The vast majority of pets that end up in the ER are dogs, and the vast majority of those are in the ER from getting hit by cars, into fights with other dogs, or poisoned/obstructed by things they ate - most of the time because they were not on a leash.

What do you expect ER vets to do? Who pays to keep the lights on? The massive pharmacy stocked? The staff trained? The imaging equipment working?

The magical pretend emergency animal care fairy?

> It is a sad and exploitative industry.

just wait till you see what they do with human healthcare in this country

There they don't even ask, they just start treating, because they know that the emergency costs will be borne by someone.
>It is a sad and exploitative industry.

What an insulting, belittling comment. I don't know why you think veterinarians are charities, and don't know why feel entitled to pay people less than they're worth.

Veterinarians hold doctorates. Four years of undergrad, four years of vet school.
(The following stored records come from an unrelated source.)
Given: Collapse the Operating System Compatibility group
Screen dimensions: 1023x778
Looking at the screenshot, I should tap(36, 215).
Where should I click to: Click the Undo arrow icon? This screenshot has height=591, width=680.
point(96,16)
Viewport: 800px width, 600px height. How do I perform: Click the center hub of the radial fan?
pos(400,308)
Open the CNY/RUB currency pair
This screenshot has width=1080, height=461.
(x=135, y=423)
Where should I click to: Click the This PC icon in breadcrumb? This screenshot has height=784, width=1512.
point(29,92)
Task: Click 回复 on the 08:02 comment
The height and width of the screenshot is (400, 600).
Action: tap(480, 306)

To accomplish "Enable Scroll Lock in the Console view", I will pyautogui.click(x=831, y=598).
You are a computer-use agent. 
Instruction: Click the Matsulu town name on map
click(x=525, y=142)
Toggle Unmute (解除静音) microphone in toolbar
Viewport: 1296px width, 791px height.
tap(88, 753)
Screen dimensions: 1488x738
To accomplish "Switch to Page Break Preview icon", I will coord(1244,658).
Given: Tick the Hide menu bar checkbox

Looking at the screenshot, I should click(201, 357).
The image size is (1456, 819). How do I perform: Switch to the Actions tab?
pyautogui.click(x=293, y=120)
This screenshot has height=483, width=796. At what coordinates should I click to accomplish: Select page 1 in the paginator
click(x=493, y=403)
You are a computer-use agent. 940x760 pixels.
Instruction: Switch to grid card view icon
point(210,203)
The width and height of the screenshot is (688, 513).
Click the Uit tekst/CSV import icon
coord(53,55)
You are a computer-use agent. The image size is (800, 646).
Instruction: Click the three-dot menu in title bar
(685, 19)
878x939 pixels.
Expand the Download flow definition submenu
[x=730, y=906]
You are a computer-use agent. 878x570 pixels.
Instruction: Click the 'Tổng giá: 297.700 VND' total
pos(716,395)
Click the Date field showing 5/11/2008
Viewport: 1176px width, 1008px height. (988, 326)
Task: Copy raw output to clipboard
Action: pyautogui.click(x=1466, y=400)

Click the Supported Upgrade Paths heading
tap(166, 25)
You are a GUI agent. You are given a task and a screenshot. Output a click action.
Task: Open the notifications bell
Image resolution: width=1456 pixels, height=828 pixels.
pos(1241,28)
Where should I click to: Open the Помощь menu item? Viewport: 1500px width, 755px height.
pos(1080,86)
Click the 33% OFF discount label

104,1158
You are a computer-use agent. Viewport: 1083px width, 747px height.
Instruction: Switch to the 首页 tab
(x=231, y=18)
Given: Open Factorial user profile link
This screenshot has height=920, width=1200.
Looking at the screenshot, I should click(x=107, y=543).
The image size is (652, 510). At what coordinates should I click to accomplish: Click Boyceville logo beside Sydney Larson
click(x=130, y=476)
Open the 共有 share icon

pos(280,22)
Many emergency vets are board certified, meaning they've done an additional 3+ years in internships and residencies.

In running a practice, ideally you also want a 3-1 ratio of techs to doctors to monitor patients. Many states require at least an AA degree to become licensed. These days, it's common to find people who have undergrad degrees who go into vet nursing as a career. Therefore, clinics are paying for 3 others with degrees.

Add in costs like support staff, and the fact that 80% of medicine and equipment are repurposed from human use. Distributors don't give a shit that it's for animals and will charge a vet clinic the same as a human hospital.

Don't blame the vet for charging $5000 for a surgery. Blame owners who can't afford to raise a pet but have one anyway.

>Don't blame the vet for charging $5000 for a surgery. Blame owners who can't afford to raise a pet but have one anyway.

What an utterly callous statement. We're mostly well paid professionals here on HN, but to suggest that the average american should be able to come up with $500, much less 5k, on a moments notice is laughably out of touch with most people's financial situation.

There is an even more callous meaning that you didn't pick up on for some reason - they're not suggesting the owners should come up with $5000, they're saying the owners should kill or otherwise get rid of their pets once they can't afford them.

I think people are missing that the point here is that the prices aren't being set in a competitive market, so $5000 may just be a monopoly price. Maybe pet owners should be forced to pay the cost of treatment, but whether that's $5000 or not is what the FTC is concerned with.

Calling that a monopoly price shows ignorance on what a monopoly is. Even large metropolitan areas have just a handful of emergency vet hospitals. Emergency vet hospitals don't have an army of vets on standby to handle cases. 2-3 is common and they might be just interns/residents supervised by a more experience vet. Scarcity and lack of supply have a much greater effect than collusion.

Pet owners should know this before getting a pet, or properly plan.

Being able to come up with $500 or $5k at a moment's notice is part of pet ownership. If your financial situation prevents coming up with it, don't get a pet. You're just shifting irresponsibility in the guise of anti-corporate crusading.
I expect this line of reasoning from corporate mouthpieces. To hear it from the mouth of a provider speaks to to your values.

I think the following quote applies here:

“It is difficult to get a man to understand something, when his salary depends on his not understanding it.”

So many HNers are libertarian right up until it concerns something they need.

Then it's "why do I have to pay for that!?"

I lost my shit at a redditor for complaining about a $500 overnight bill. $500 for a doctor and three nurses to watch over your animal like a hawk for eight hours, plus IV and medicine, is a damn bargain. I thought HN crowd would be smarter than that.
In which country was this in do you know? I don't know if a price like that is even possible in the states lol
This was pre-COVID in suburban midwest, if I recall. On the low-end of the estimate, and nothing happened that required intervention, but certainly possible in the market location. Major city? Good luck.